Outsourcing vs. subcontracting: Are they the same?
Outsourcing and subcontracting are often used interchangeably, but each has distinct characteristics that set them apart. Companies may need one or the other or, in some cases, both to meet the needs of the business.
Understanding the differences between the two and knowing which one to use will help your business get the best solutions from service providers.
There’s probably a million and one articles online that try to define what outsourcing is, but they all agree on one thing: it involves allocating a department or function of the business that’s normally done in-house to a third-party provider.
A newly minted startup, for example, may hire an outside HR company to handle recruitment and payroll, while corporations looking to offload their customer service arm can go outsourcing to the Philippines.
This allows businesses to build a team of professional experts to handle specific business functions, while reducing operating expenses and eliminating the need to invest in office space and equipment.
Many outsourcing providers are located overseas in countries with lower labour costs (a practice known as “offshoring”), although there are firms that also cater to clients within the same country (onshoring) or within the same region (nearshoring).
Subcontracting, meanwhile, is a process where a third party is assigned one or more tasks that the company is unable to do in-house. These are usually highly specialized tasks that need specific skills, tools, and equipment.
For example, the same startup that we’ve mentioned earlier may also enter into a subcontracting agreement with a developer to create a timekeeping portal for their employees. These agreements are mostly temporary and, unlike with outsourcing, do not cover entire functions of the businesses.
All the tasks and requirements are previously agreed upon in the contract with the subcontractor usually charging a flat hourly rate or lump sum as payment for their services.
Subcontracting is mostly used in large-scale industries such as construction. The contractor of a building project may hire subcontractors specializing in electrical wirings, plumbing, dry wall, cooling and ventilation, and more.
Outside the construction industry, event planners also engage in subcontracting as needed or when they have booked a client. Some of the roles they subcontract include cooks, waiters, entertainers, and bartenders.
People hired to do these specialized tasks can work independently with very minimal supervision, which could very well work for any company.
The one big drawback in subcontracting is the control over the quality of work, as the people doing the tasks would not have the same training and culture as the company’s employees.
Which one is right for you?
Outsourcing is not only a flexible option for businesses to save on operating expenses but also a great way to gain access to a highly skilled and experienced talent pool.
Having mundane, time-consuming jobs outsourced can also free up core staff and allow them to focus on more important tasks, improving efficiency as well as employee morale.
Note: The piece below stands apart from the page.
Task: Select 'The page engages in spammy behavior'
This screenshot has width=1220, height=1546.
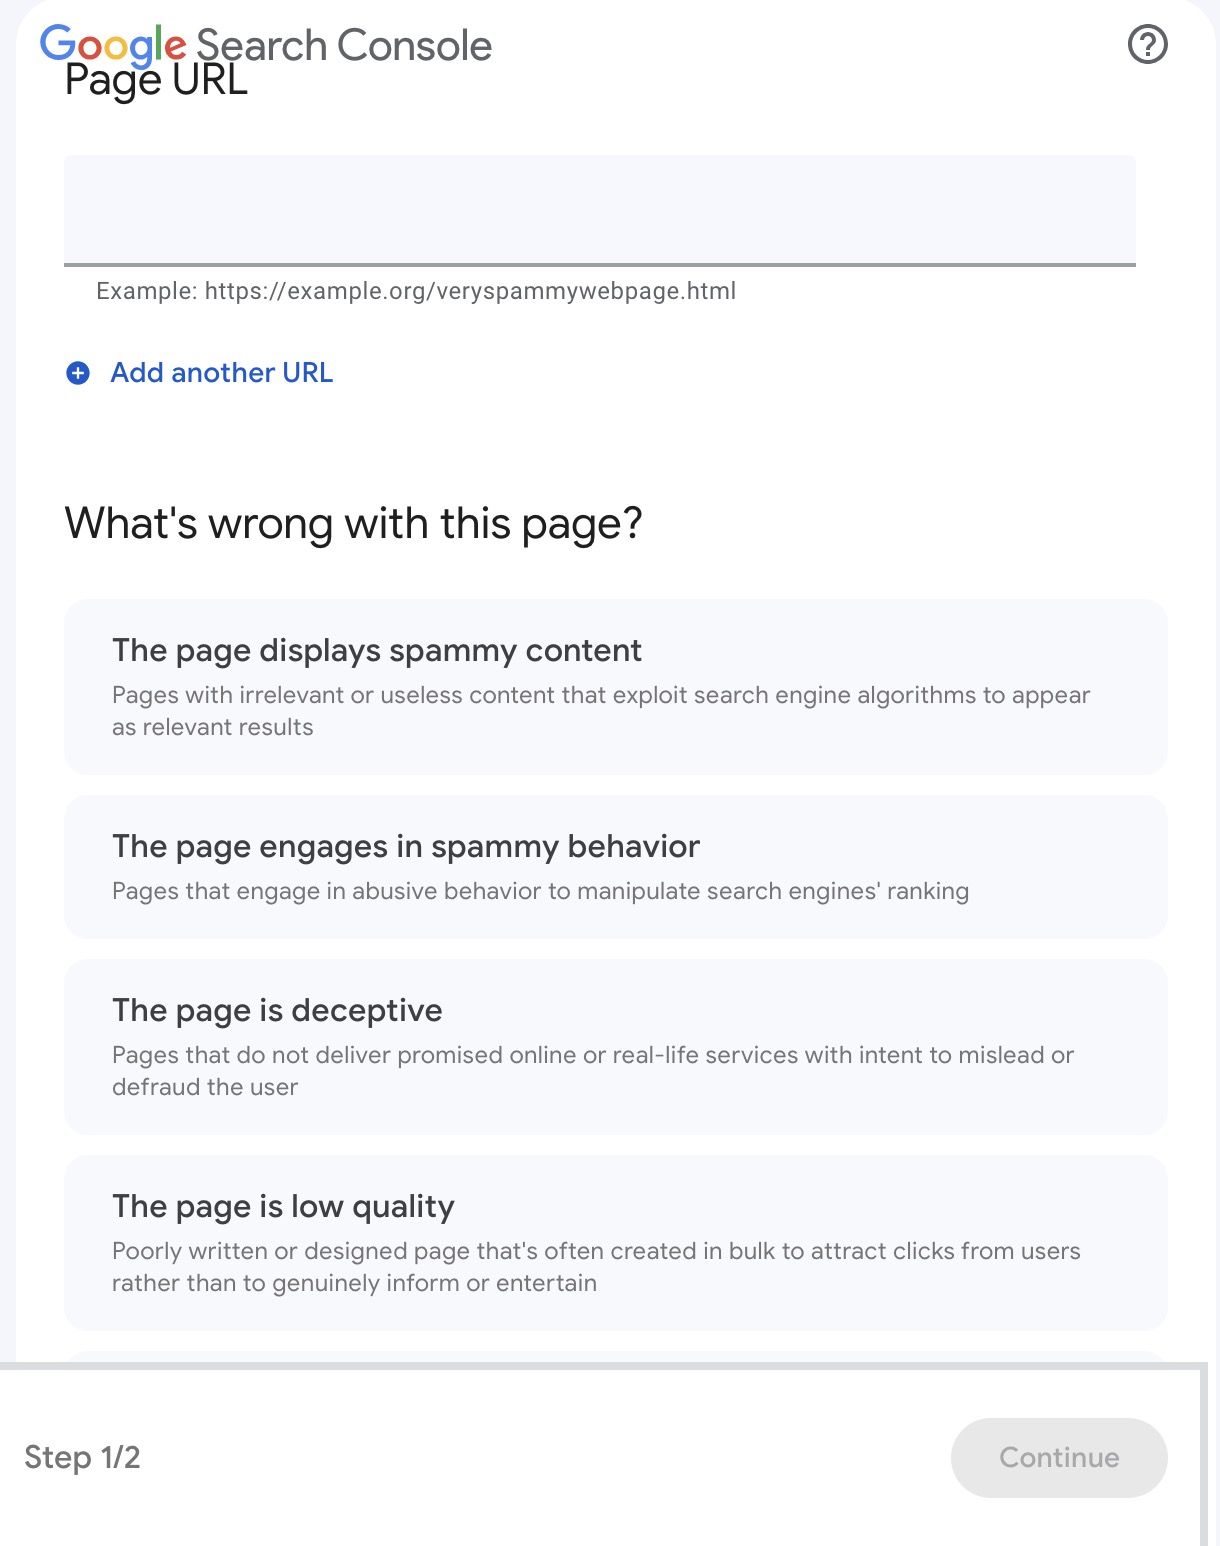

And while the company may lose some control over how certain projects are managed, this can be mitigated by simply maintaining clear lines of communication and responsibilities between parties.
On the other hand, for large-scale projects that require some degree of specialization, subcontracting may be the better choice.
Compared to hiring and training new employees, subcontractors can work almost immediately for a fraction of the resources needed even when compared to regular outsourcing.
Companies may also find the fixed payments and the contractual nature of subcontractors more preferable as it provides a more definite timeline on when the end product will be delivered.
It should be noted, however, that in case the contract is extended, paying a flat rate for subcontractors may be more expensive in the long term than hiring a full-time employee.
Both outsourcing and subcontracting have made countless businesses worldwide become increasingly efficient at what they do.
Knowing which one is suitable for your business depends on various factors such as the scale of your projects, the type of tasks you need to offload, and how much control you want to retain over it.
Discussing these with your outsourcing provider can also help you determine what type of service your business needs and identify stumbling blocks in the process.
In fact, you may be surprised to learn that there are many outsourcing providers today that can also offer highly specialized skills in very flexible terms.
You can usually find these providers in countries with a very mature outsourcing market and deep talent pools, like the Philippines.
Having a partner that offers specialized talent and flexibility can be useful when you are looking for both long-term outsourcing and project-based solutions that require very specific skills.
In the end, identifying the right business solution is a matter of listing down your pain points, determining specific goals and timelines, and finding the right provider.